A lei da gravidade age sobre todo mundo, porém para Elisabeth Sparkle isso é uma maldição. A atriz decadente que há anos apresenta um programa de ginástica na tevê recebe o bilhete azul do chefe, Harvey, um executivo caricato e repulsivo, que procura por alguém com um terço da idade dela, dando-lhe como recompensa por toda a dedicação um livro de culinária francesa.
Não fosse pelo que vem depois, “A Substância” poderia ser comparado com algumas outras produções do cinema a exemplo de “Replace” (2017), dirigido por Norbert Keil, “A Pele Que Habito” (2011); levado à tela por Pedro Almodóvar; ou o engraçado “A Morte lhe Cai Bem” (1992), de Robert Zemeckis, todas em alguma medida baseadas na vida como ela é. Aqui, entretanto, Coralie Fargeat estica a corda ao máximo, sem medo de patrulhas, e não faz feio — pelo menos até um ponto determinado de sua ficção científica misturada ao gore mais enérgico.

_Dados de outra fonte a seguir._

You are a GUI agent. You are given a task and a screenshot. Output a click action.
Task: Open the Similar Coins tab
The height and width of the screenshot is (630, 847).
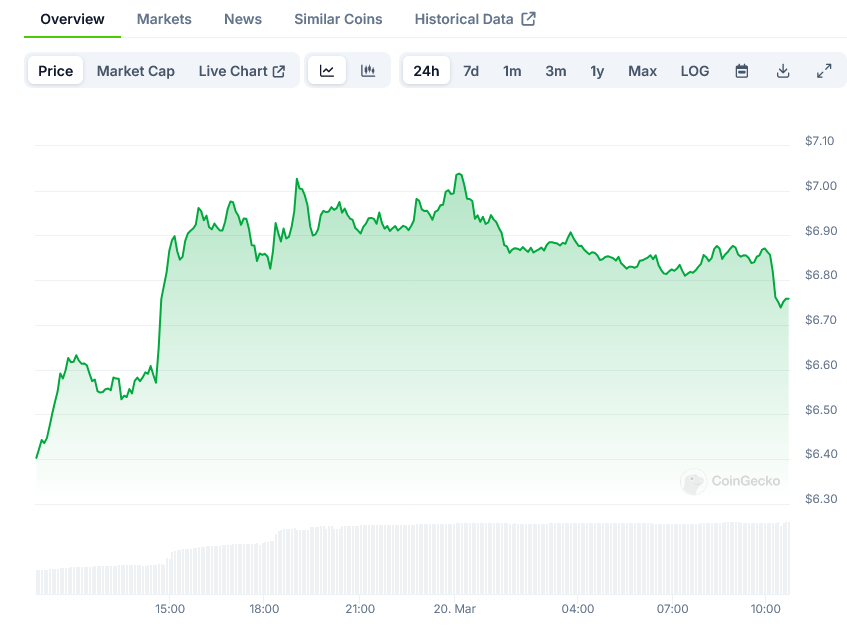point(338,19)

“A Substância” reflete o espírito do tempo e chega na hora mais certa, quando injeções mágicas prometem (e cumprem) vinte ou trinta quilos a menos instantaneamente, sem que se saiba ainda qual o preço a se pagar a longo prazo. Como a longo prazo estaremos todos mortos, a ordem, para quem dispõe da grana, é aproveitar e tirar proveito da sua tal melhor versão, como faz Elisabeth. A diretora-roteirista consegue efeitos inusitados juntando o kitsch ao sombrio, que se desvela aos poucos. Todas as cenas estão encharcadas de brilho e néon kubrickianos, e quanto mais perto a protagonista chega daquela que parece sua salvação, mais colorido o enredo torna-se, justamente para encobrir a abjeção que se aproxima. Fargeat abusa da escatologia nas quase duas horas e meia de filme, sobretudo no primeiro ato, quando Harvey, de um corajoso Dennis Quaid, ratifica a demissão de sua estrela idosa, no almoço em que mergulha camarões num molho espesso. O barulho da mastigação só não agasta mais que as tomadas de dentes punidos pelo tártaro diante de uma mulher acuada, provando afinal uma boa dose de seu veneno.

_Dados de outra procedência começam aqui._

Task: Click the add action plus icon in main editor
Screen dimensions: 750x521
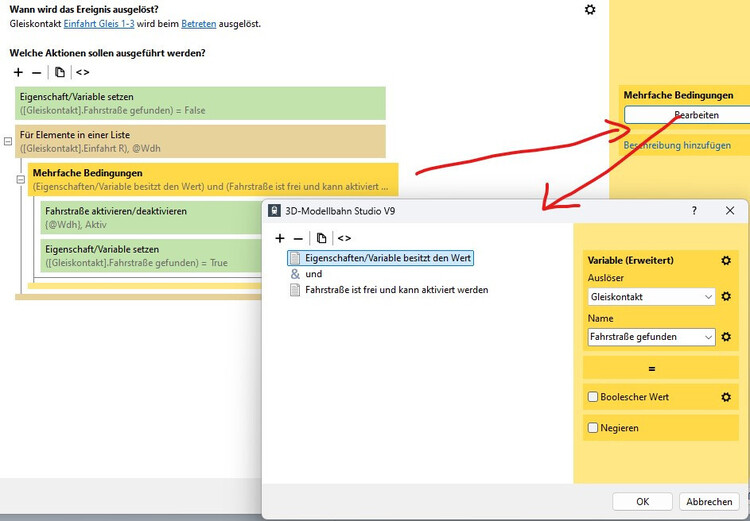Action: (18, 72)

Elisabeth resolve dar uma chance ao desconhecido e vai atrás da tal Substância, da qual ficara sabendo pelo enfermeiro interpretado por Robin Greer. O espectador precisa estar atento para entender o método: ativar o eu mais jovem uma única vez, e as duas, a matriz e a cópia, devem revezar-se em suas funções biológicas a cada sete dias, impreterivelmente. As boas interações entre Elisabeth e Sue, a Elisabeth mais nova, são o grande pulo do gato de “A Substância”; Demi Moore e Margaret Qualley mostram destreza ao equilibrarem-se de um para outro lado, primeiro como se fossem mãe e filha amorosas (até porque interdependentes; Elisabeth é a hospedeira e Sue, a parasita), e depois encarnando rivais declaradas, que desrespeitam as regras do uso do fármaco milagroso e destroem-se.
O problema com “A Substância” também é justamente esse: não saber a hora de terminar. Se Fargeatoptasse por encerrar o longa aí, teria conseguido um filme grandioso, mas estender a narrativa para uma segunda rodada, com a reaplicação que gera o monstro Elisasue e o consequente banho de sangue final foi como enfeitar o pavão. Essa piada metalinguística artificiosa e involuntária tira muito da força da trama, que já havia falado tudo.